AVAILABLE RECORDS =
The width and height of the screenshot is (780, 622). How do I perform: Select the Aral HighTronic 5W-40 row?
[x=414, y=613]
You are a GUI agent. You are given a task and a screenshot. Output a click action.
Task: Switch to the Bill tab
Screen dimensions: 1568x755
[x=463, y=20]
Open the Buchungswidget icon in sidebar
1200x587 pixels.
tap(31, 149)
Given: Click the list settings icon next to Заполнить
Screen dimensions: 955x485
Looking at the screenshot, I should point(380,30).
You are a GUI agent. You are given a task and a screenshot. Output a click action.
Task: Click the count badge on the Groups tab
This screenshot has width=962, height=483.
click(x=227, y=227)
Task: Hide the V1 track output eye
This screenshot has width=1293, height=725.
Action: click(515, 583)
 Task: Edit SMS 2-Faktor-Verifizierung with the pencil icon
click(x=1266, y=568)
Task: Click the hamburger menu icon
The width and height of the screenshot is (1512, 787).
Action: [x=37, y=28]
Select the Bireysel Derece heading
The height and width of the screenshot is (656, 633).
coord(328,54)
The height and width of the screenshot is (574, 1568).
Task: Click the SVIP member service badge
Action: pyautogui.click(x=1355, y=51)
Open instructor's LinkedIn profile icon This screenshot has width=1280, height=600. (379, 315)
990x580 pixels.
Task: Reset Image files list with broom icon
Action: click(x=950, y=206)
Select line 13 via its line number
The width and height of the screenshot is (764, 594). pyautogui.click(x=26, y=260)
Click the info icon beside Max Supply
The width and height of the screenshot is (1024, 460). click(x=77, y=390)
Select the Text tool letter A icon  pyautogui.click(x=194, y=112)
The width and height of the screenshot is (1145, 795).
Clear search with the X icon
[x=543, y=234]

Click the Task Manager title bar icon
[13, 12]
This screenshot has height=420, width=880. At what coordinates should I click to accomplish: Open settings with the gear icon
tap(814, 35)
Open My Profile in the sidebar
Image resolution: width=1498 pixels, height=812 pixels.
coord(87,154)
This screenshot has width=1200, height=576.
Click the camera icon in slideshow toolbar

WORK TO BE COMPLETED =
Set down the full listing a second time, exactly as given.

OUTPUT =
The width and height of the screenshot is (780, 622). How do I perform: Select the Aral HighTronic 5W-40 row?
[x=414, y=613]
You are a GUI agent. You are given a task and a screenshot. Output a click action.
Task: Switch to the Bill tab
Screen dimensions: 1568x755
[x=463, y=20]
Open the Buchungswidget icon in sidebar
1200x587 pixels.
tap(31, 149)
Given: Click the list settings icon next to Заполнить
Screen dimensions: 955x485
Looking at the screenshot, I should point(380,30).
You are a GUI agent. You are given a task and a screenshot. Output a click action.
Task: Click the count badge on the Groups tab
This screenshot has width=962, height=483.
click(x=227, y=227)
Task: Hide the V1 track output eye
This screenshot has width=1293, height=725.
Action: click(515, 583)
 Task: Edit SMS 2-Faktor-Verifizierung with the pencil icon
click(x=1266, y=568)
Task: Click the hamburger menu icon
The width and height of the screenshot is (1512, 787).
Action: [x=37, y=28]
Select the Bireysel Derece heading
The height and width of the screenshot is (656, 633).
coord(328,54)
The height and width of the screenshot is (574, 1568).
Task: Click the SVIP member service badge
Action: pyautogui.click(x=1355, y=51)
Open instructor's LinkedIn profile icon This screenshot has width=1280, height=600. (379, 315)
990x580 pixels.
Task: Reset Image files list with broom icon
Action: click(x=950, y=206)
Select line 13 via its line number
The width and height of the screenshot is (764, 594). pyautogui.click(x=26, y=260)
Click the info icon beside Max Supply
The width and height of the screenshot is (1024, 460). click(x=77, y=390)
Select the Text tool letter A icon  pyautogui.click(x=194, y=112)
The width and height of the screenshot is (1145, 795).
Clear search with the X icon
[x=543, y=234]

Click the Task Manager title bar icon
[13, 12]
This screenshot has height=420, width=880. At what coordinates should I click to accomplish: Open settings with the gear icon
tap(814, 35)
Open My Profile in the sidebar
Image resolution: width=1498 pixels, height=812 pixels.
coord(87,154)
This screenshot has width=1200, height=576.
Click the camera icon in slideshow toolbar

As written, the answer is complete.